### How to complete this task
Without pictures, retype the following entries exactly.

╭─ Material provided

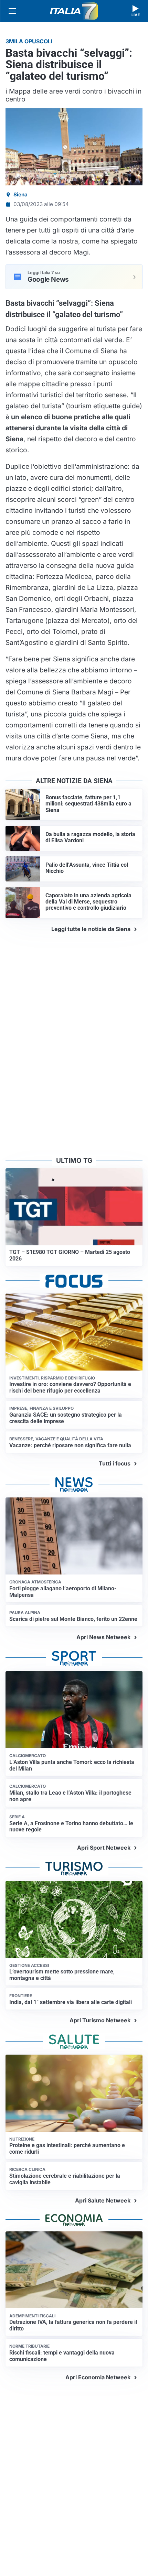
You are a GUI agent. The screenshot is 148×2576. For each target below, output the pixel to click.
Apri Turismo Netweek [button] (100, 2020)
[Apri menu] (12, 11)
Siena (20, 194)
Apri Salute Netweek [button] (102, 2200)
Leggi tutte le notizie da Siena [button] (90, 929)
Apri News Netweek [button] (103, 1637)
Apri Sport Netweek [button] (103, 1847)
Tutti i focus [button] (114, 1463)
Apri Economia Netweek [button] (97, 2377)
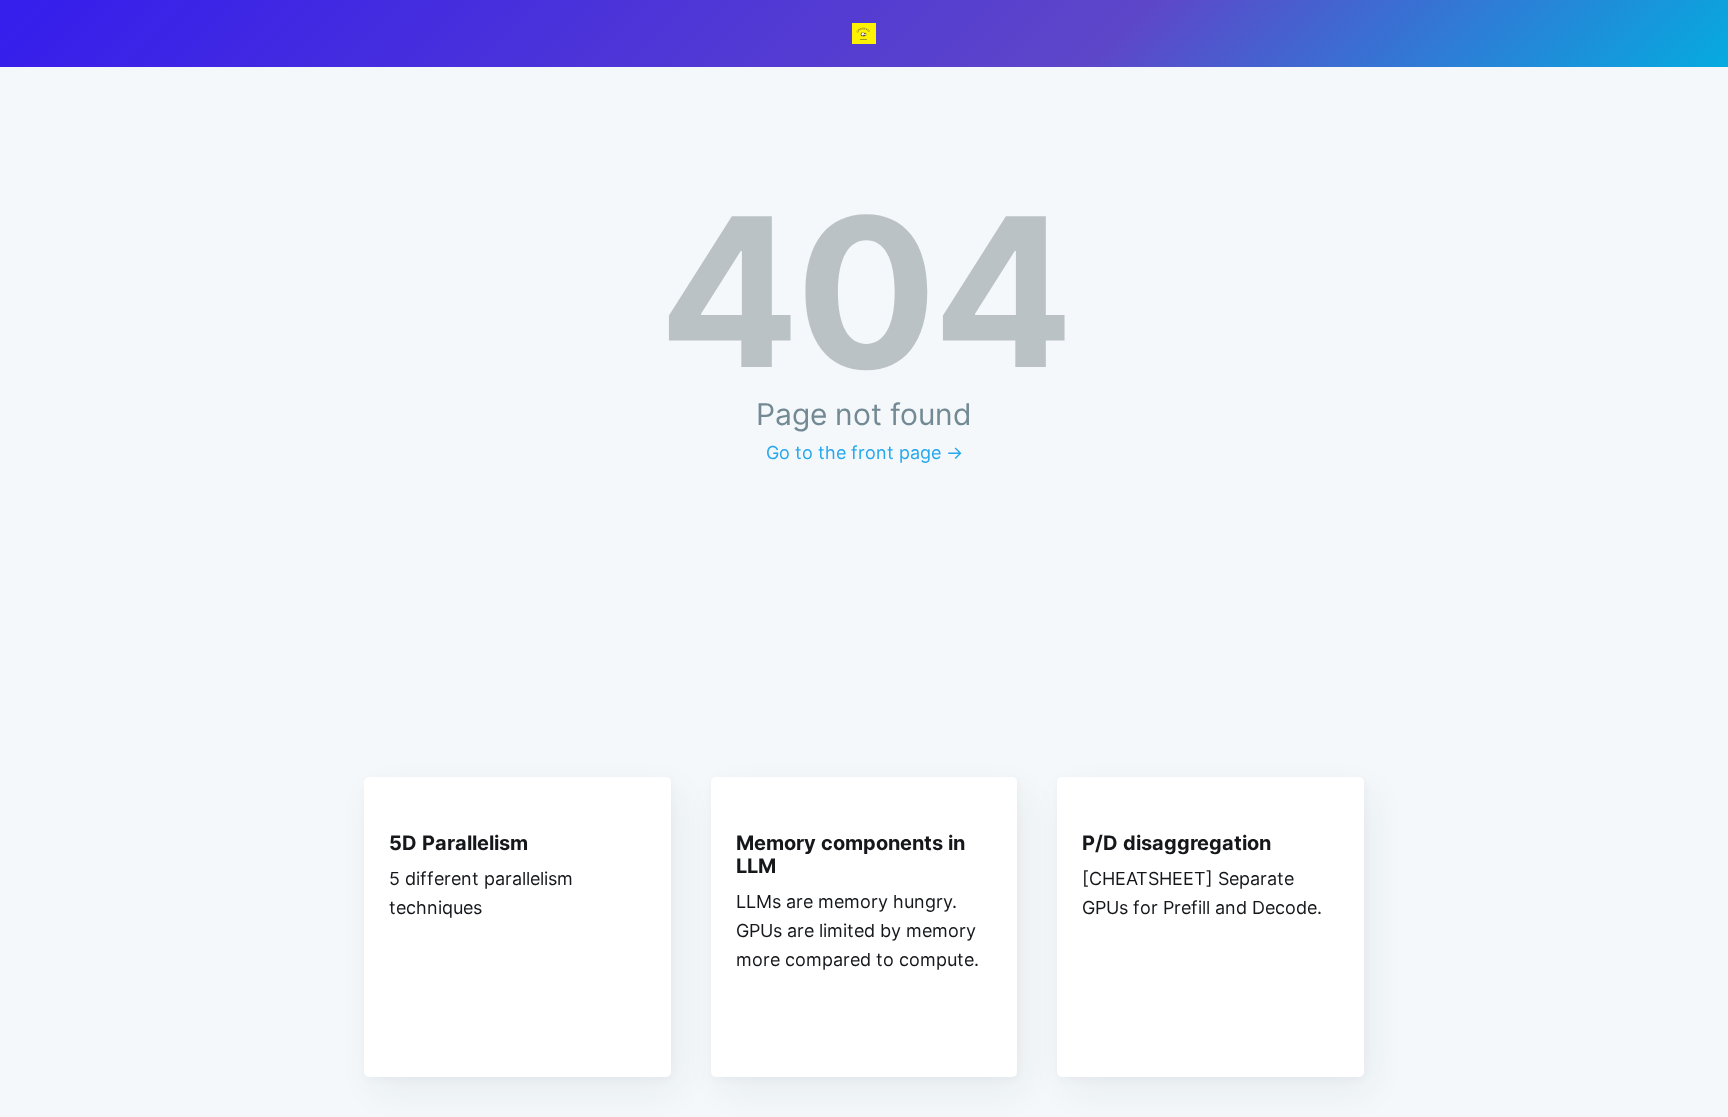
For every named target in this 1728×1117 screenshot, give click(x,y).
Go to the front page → (864, 452)
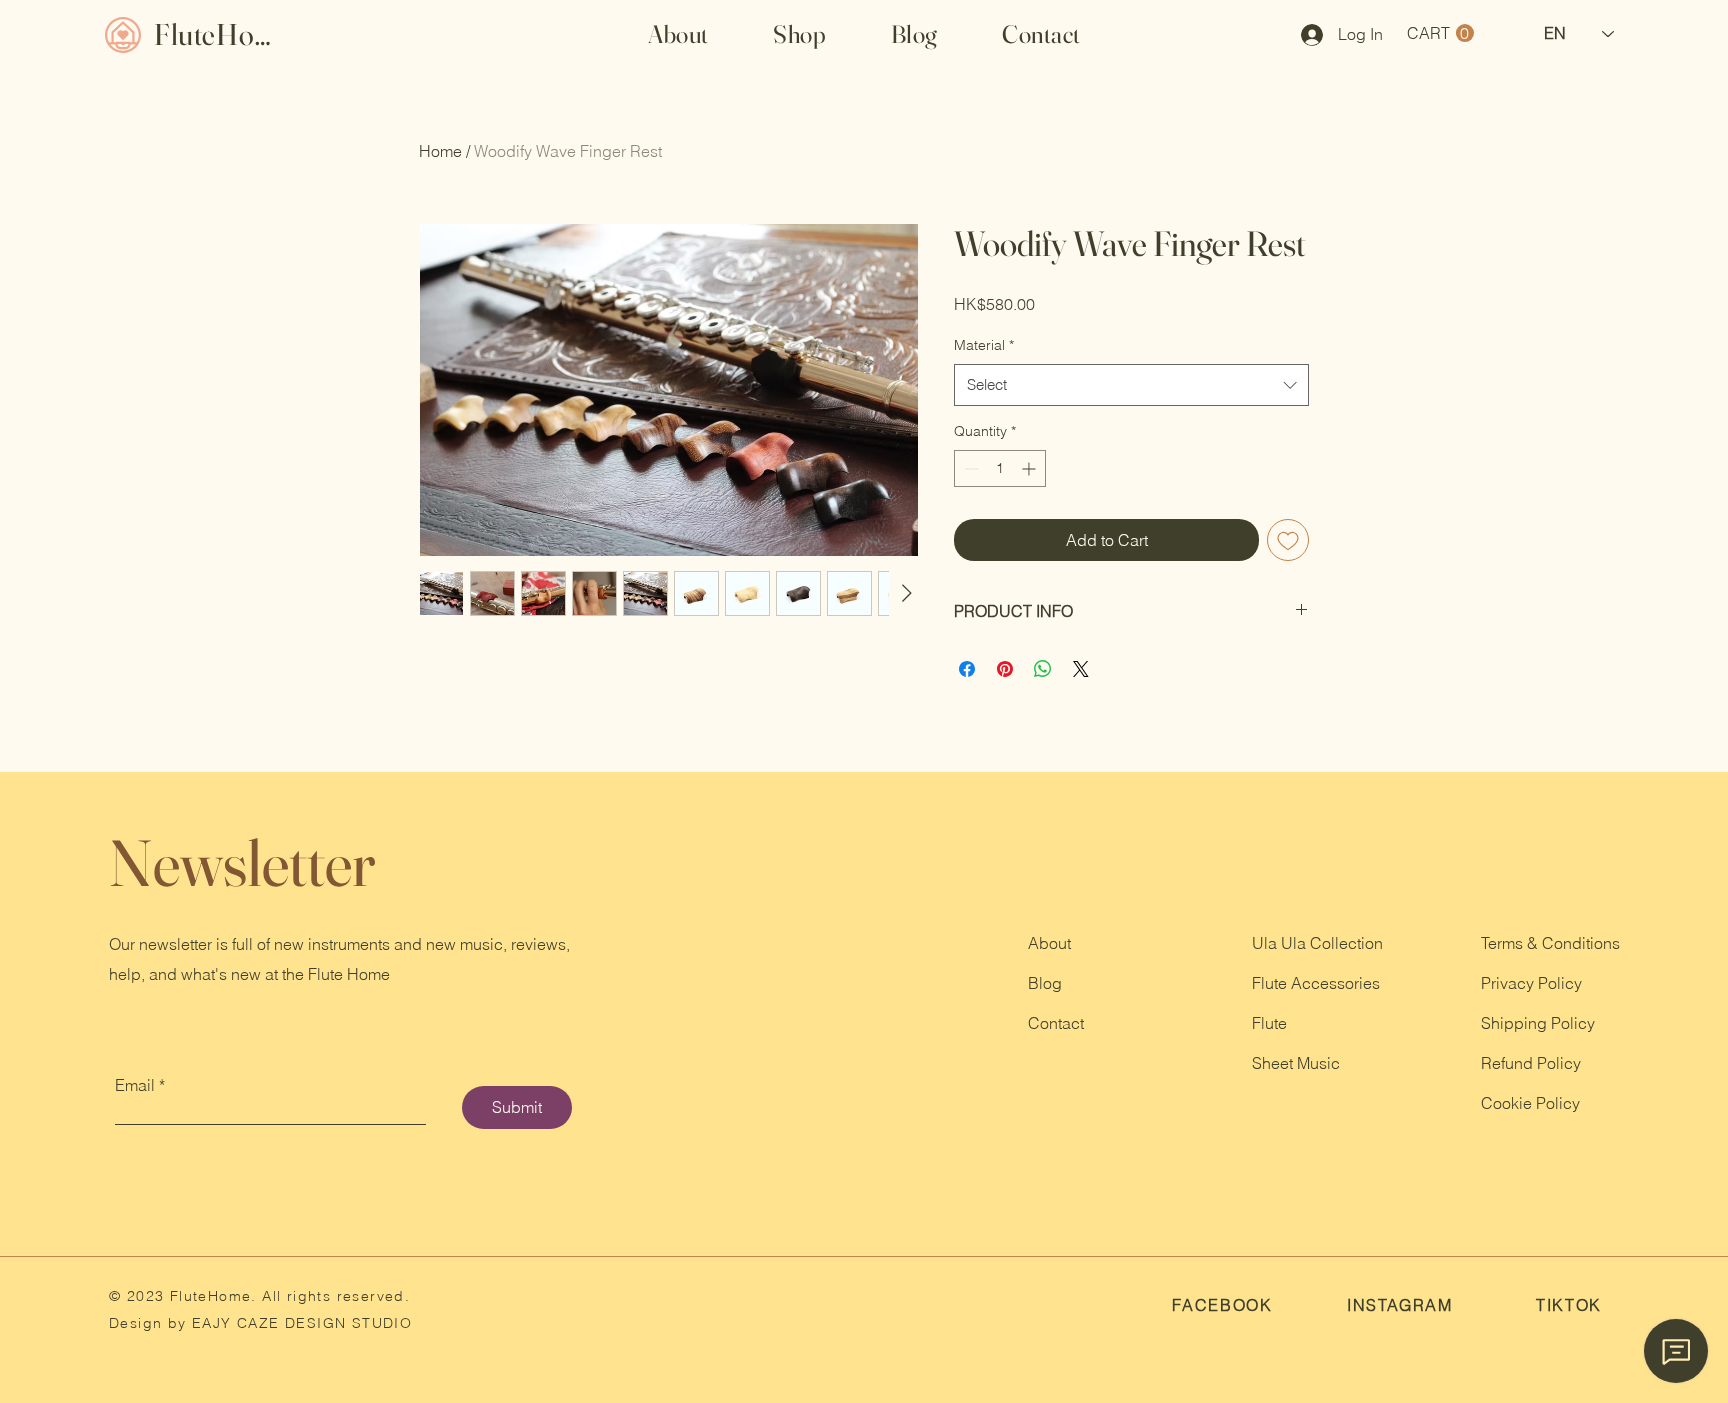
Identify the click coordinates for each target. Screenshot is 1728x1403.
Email (135, 1085)
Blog (1045, 983)
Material (984, 345)
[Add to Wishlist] (1288, 540)
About (1049, 943)
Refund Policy (1531, 1063)
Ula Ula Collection (1317, 943)
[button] (800, 34)
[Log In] (1305, 35)
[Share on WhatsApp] (1043, 669)
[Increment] (1030, 468)
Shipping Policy (1538, 1023)
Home (440, 151)
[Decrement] (969, 468)
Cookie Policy (1530, 1103)
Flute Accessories (1316, 983)
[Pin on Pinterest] (1005, 669)
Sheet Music (1296, 1063)
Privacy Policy (1531, 983)
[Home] (122, 34)
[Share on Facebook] (967, 669)
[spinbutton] (1000, 468)
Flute (1269, 1023)
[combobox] (1131, 385)
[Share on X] (1081, 669)
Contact (1056, 1023)
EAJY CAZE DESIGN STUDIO (300, 1323)
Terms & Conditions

╰─

### Reply to the task
You are a GUI agent. The screenshot is 148×2576. For each target below, output the pixel to click.
Apri Turismo Netweek [button] (100, 2020)
[Apri menu] (12, 11)
Siena (20, 194)
Apri Salute Netweek [button] (102, 2200)
Leggi tutte le notizie da Siena [button] (90, 929)
Apri News Netweek [button] (103, 1637)
Apri Sport Netweek [button] (103, 1847)
Tutti i focus [button] (114, 1463)
Apri Economia Netweek [button] (97, 2377)
For every named target in this 1728×1117 screenshot, give click(x,y).
Go to the front page → (864, 452)
Identify the click coordinates for each target. Screenshot is 1728x1403.
Email (135, 1085)
Blog (1045, 983)
Material (984, 345)
[Add to Wishlist] (1288, 540)
About (1049, 943)
Refund Policy (1531, 1063)
Ula Ula Collection (1317, 943)
[button] (800, 34)
[Log In] (1305, 35)
[Share on WhatsApp] (1043, 669)
[Increment] (1030, 468)
Shipping Policy (1538, 1023)
Home (440, 151)
[Decrement] (969, 468)
Cookie Policy (1530, 1103)
Flute Accessories (1316, 983)
[Pin on Pinterest] (1005, 669)
Sheet Music (1296, 1063)
Privacy Policy (1531, 983)
[Home] (122, 34)
[Share on Facebook] (967, 669)
[spinbutton] (1000, 468)
Flute (1269, 1023)
[combobox] (1131, 385)
[Share on X] (1081, 669)
Contact (1056, 1023)
EAJY CAZE DESIGN STUDIO (300, 1323)
Terms & Conditions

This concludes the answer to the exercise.